February 17, 2026 One of the world’s biggest manufacturers of hard drives, Western Digital, says it has already sold out its hard drive capacity for 2026, with most supply locked in by major customers months ahead of schedule. The shortage is being driven largely by surging demand from artificial intelligence companies, raising the prospect of higher prices and tighter supply for consumers.
The storage maker disclosed on a recent earnings call that nearly all of its output for the year has been allocated, despite more than 10 months remaining. Chief executive Irving Tan said the bulk of that capacity has gone to a small group of top clients, several of which have already secured agreements stretching into 2027 and 2028.
The development highlights how AI infrastructure is reshaping hardware markets. Data centres powering large models require vast amounts of storage for training datasets, inference pipelines and logs, pushing enterprise buyers to lock in multi-year supply and crowding out smaller customers.
Western Digital said consumer products now account for a minimal share of its business. The imbalance is already feeding into broader component shortages, with memory and storage markets tightening alongside rising AI investment.
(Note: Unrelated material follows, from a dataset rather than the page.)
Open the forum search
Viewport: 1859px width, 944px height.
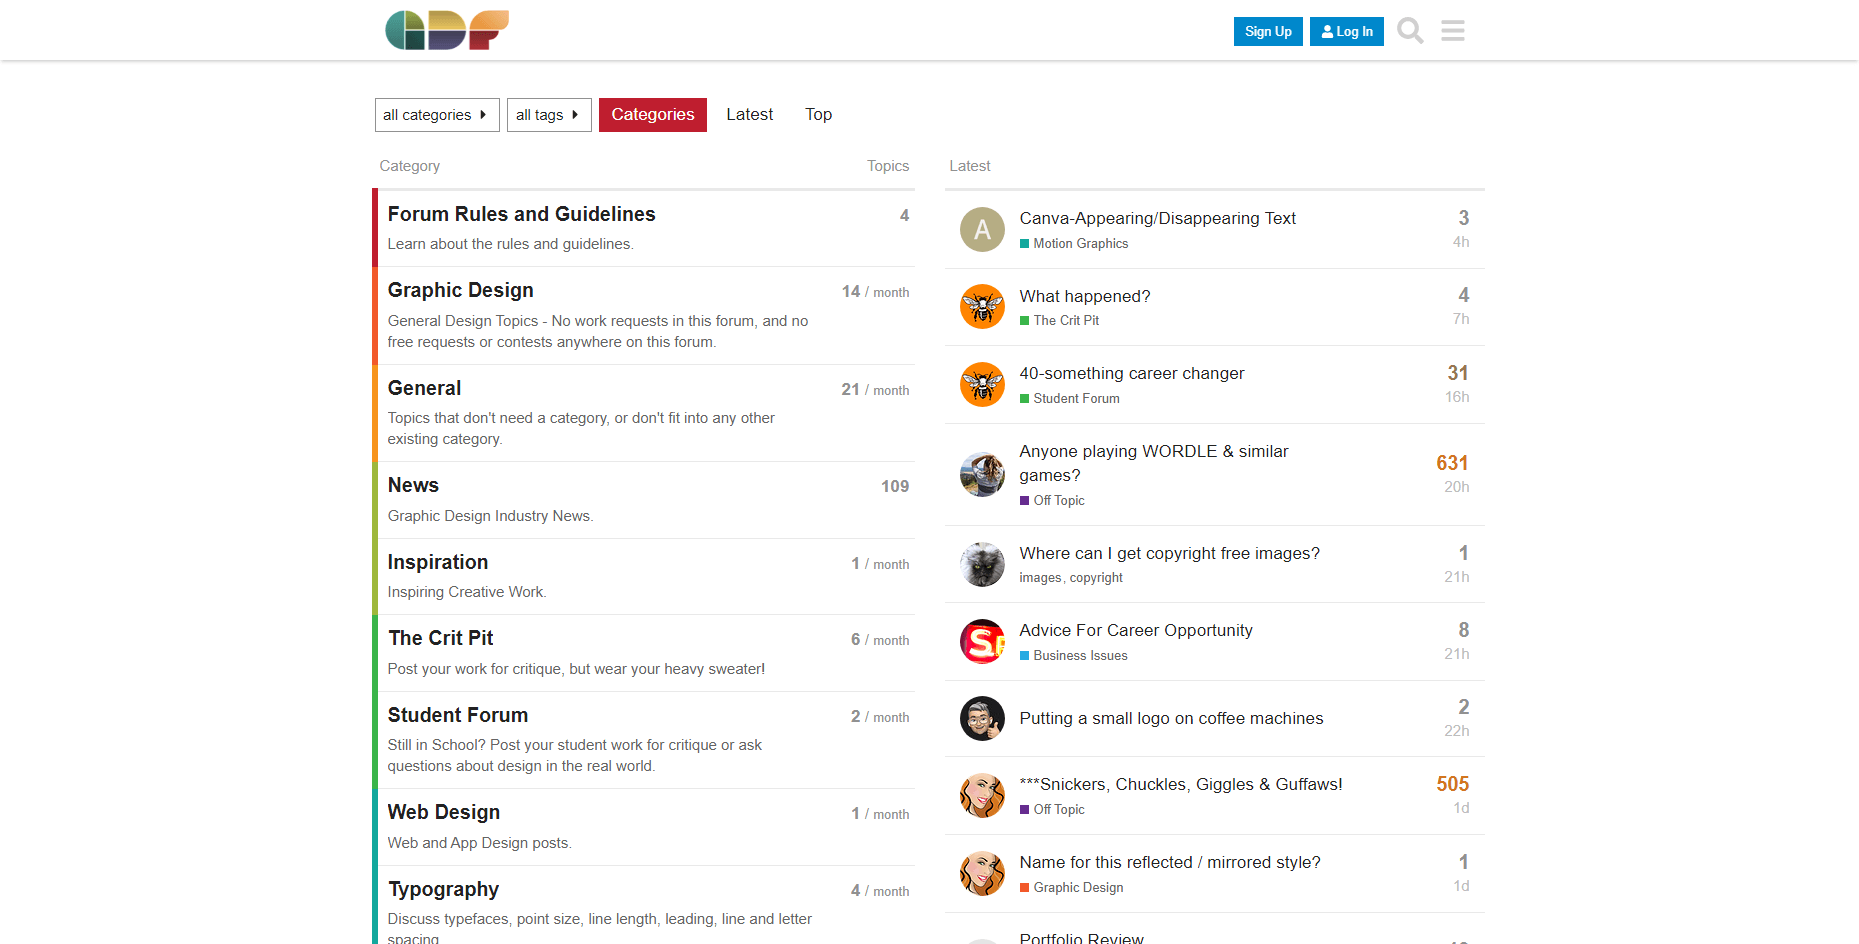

Hardware supply chains have been under pressure for more than a year as demand for chips, memory and storage accelerates. PC makers have repeatedly raised component prices, while gaming and consumer electronics firms have warned that infrastructure demand could delay future launches.
For buyers, the implications are limited inventory and higher costs. With production increasingly pre-allocated years in advance, availability for consumer drives could remain constrained unless AI spending cools or new manufacturing capacity comes online.